Private Therapy

Wyglądało to tak, jakby tylko piła małymi łyczkami swoje kakao. Nikt nie zwracał na nią zbytniej uwagi, więc ona spod lekko opuszczonych rzęs obserwowała czwórkę chłopaków. Dziękowała samej sobie, że na początku roku wybrała to strategiczne miejsce niedaleko tych gagatków. Dzięki temu teraz widziała ich doskonale.

Zazwyczaj rozmawiali, opowiadali sobie kawały, omawiali pomysły na kolejne numery. Jednak w ten pochmurny czwartek nie byli aż tak żywiołowi i rozgadani.

James, jak to on, próbował rozładować napięcie, ale szło to opornie. Peter i Syriusz wymienili ze sobą kilka zdań o eseju na zielarstwo. Remus nie odzywał się wcale. Jego włosy były jeszcze bardziej roztrzepane, a ubranie wygniecione. Nie miał tych swoich rumieńców, a w jego oczach nie tańczyły te wesołe ogniki.

Coś musiało się stać.

Ruby pękało serce, patrząc na niego w takim stanie. Choć nie byli ze sobą blisko, czuła z nim pewną więź. Chciała mu jakoś pomóc, ale ze swoją nieśmiałością nie zrobiłaby za wiele. Zastanawiała się, co jest przyczyną jego złego samopoczucia. Czyżby było to związane z ich wczorajszym wyjściem po zmroku z wieży Gryffindoru? Tak przypuszczała.
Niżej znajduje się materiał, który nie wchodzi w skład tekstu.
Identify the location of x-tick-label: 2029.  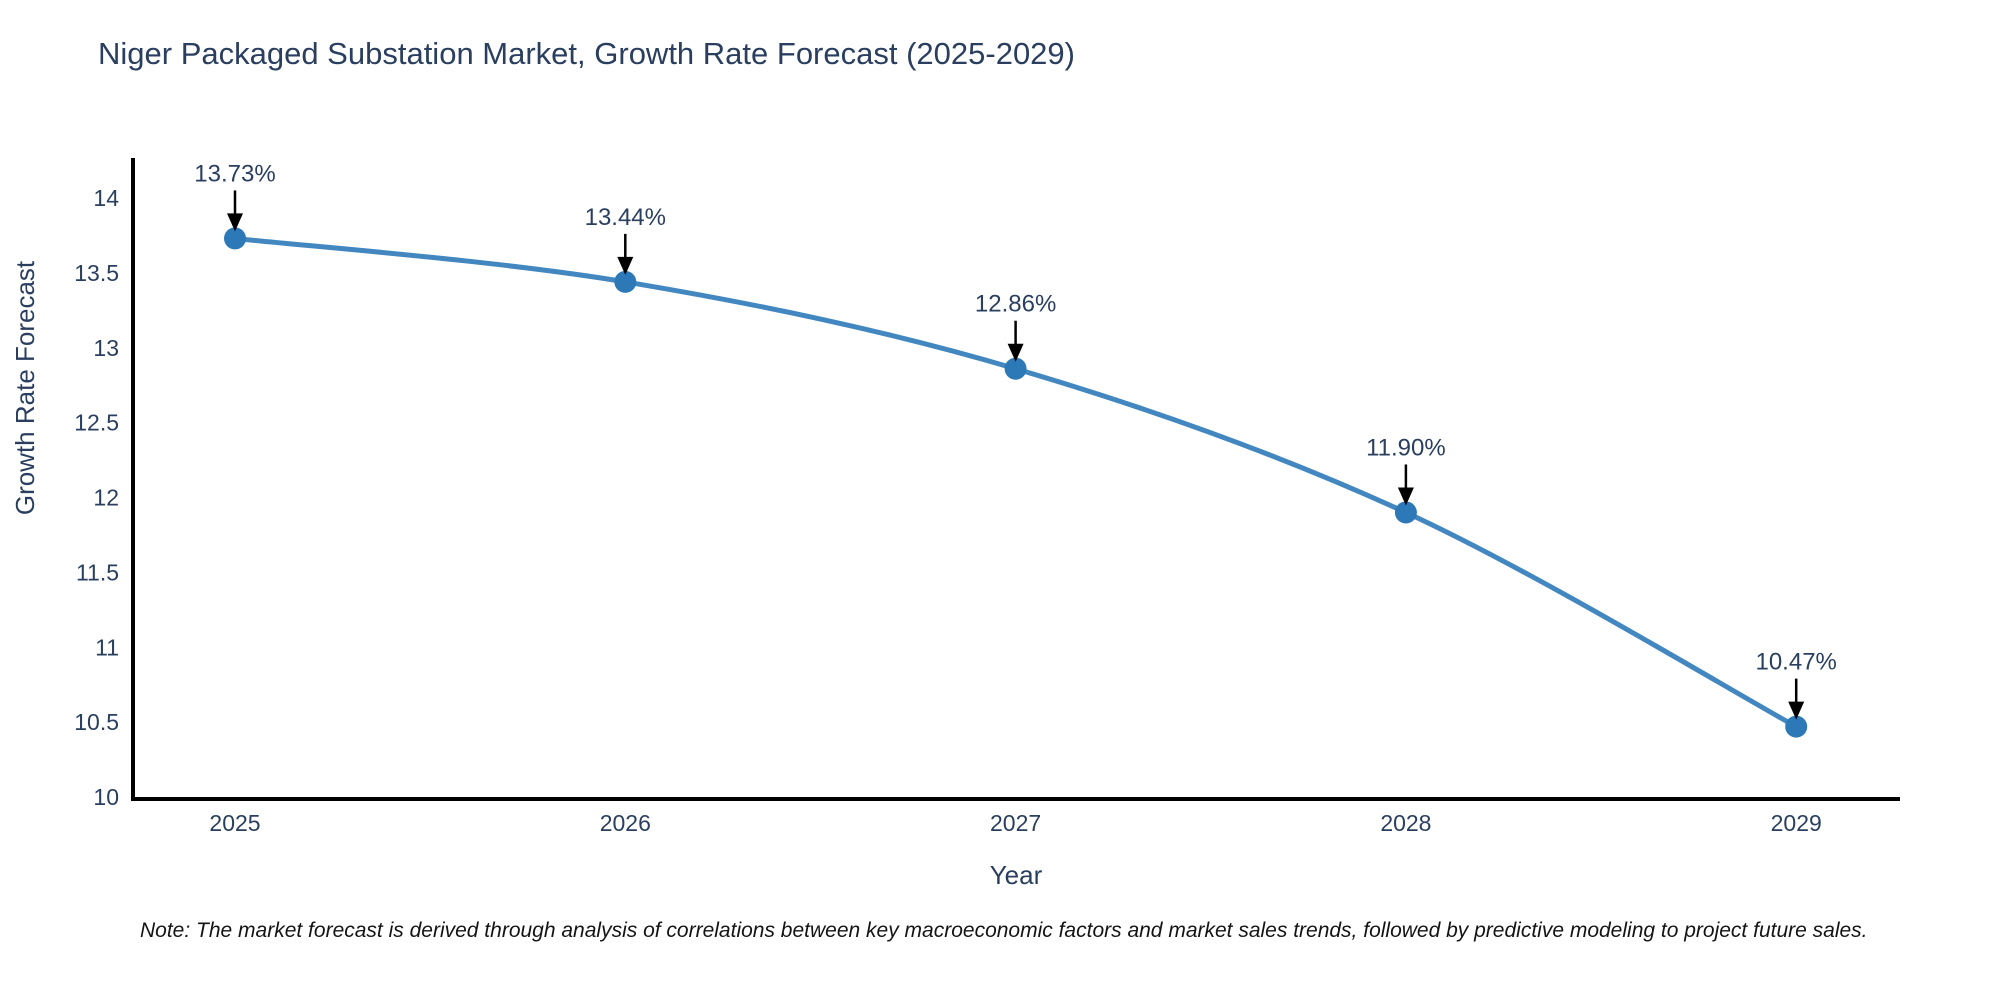
(1796, 823).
Kolejna podejrzana sprawa.

Po powrocie do dormitorium dopisała trzy zdania do swojego notesu. 

• Po tym ich wymknięciu się... to nie wyszło im na zdrowie. Wyglądają, jakby ich piorun trafił. Co oni wczoraj robili? 

▪▪▪


– W porządku?

Na oko czterdziestoletnia kobieta wyglądała przyjaźnie. Uśmiechała się, a czerwona szminka na jej ustach niemal raziła Ruby w oczy. Jej makijaż był nienaganny, a paznokcie wypielęgnowane. Na sobie miała długą, granatową sukienkę i niezliczoną ilość bransoletek. 
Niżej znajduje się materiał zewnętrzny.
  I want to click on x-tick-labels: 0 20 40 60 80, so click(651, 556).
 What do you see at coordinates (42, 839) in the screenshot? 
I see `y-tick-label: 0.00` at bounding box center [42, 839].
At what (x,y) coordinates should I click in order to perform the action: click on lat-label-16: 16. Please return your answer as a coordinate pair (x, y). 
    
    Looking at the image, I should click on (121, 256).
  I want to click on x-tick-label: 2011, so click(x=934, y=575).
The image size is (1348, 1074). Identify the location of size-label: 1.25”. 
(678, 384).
– Nazywam się Bernadette Devall – przedstawiła się, poprawiając się na krześle – Minerwa skontaktowała się ze mną, abym ci pomogła. Musisz wiedzieć, że ukończyłam mugolskie studia w kierunku psychologia. Zajmuję się tym od kilkunastu lat, słyszałam już wiele. Chciałabym, abyśmy razem pokonały twój lęk przed ludźmi. Na dobre.

Wstała, podchodząc bliżej dziewczyny. Wyjęła z kieszeni różdżkę. Jabłoń i pióro feniksa, rozpoznała blondynka, tak samo jak moja.

– Jeśli ci to odpowiada, będziemy się widywać raz w tygodniu, może częściej. Nie musimy spotykać się tutaj – rozłożyła ręce, rozglądając się po pustej sali do mugoloznawstwa – Znam fajną miejscówkę w Hogsmeade. 

Puściła do niej oczko, a ona rozpromieniła się. Spodobało jej się Hogsmeade. Pragnęła spędzać tam więcej czasu. 

– Dzisiaj nie będę cię już męczyć, ale od razu dostrzegłam, że coś cię trapi. To mój szósty zmysł. Omówimy to niedługo, teraz możesz już zmykać. Do zobaczenia. 

Ruby, idąc z powrotem do dormitorium, rozmyślała. Nowo poznana pani psycholog zdawała się miła, ale nie była pewna, w jaki sposób chce jej pomóc. W jej życiu dużo się działo, aż trudno było to wszystko ogarnąć w pojedynkę. Ta kobieta chyba jeszcze nie wiedziała, na co się pisze.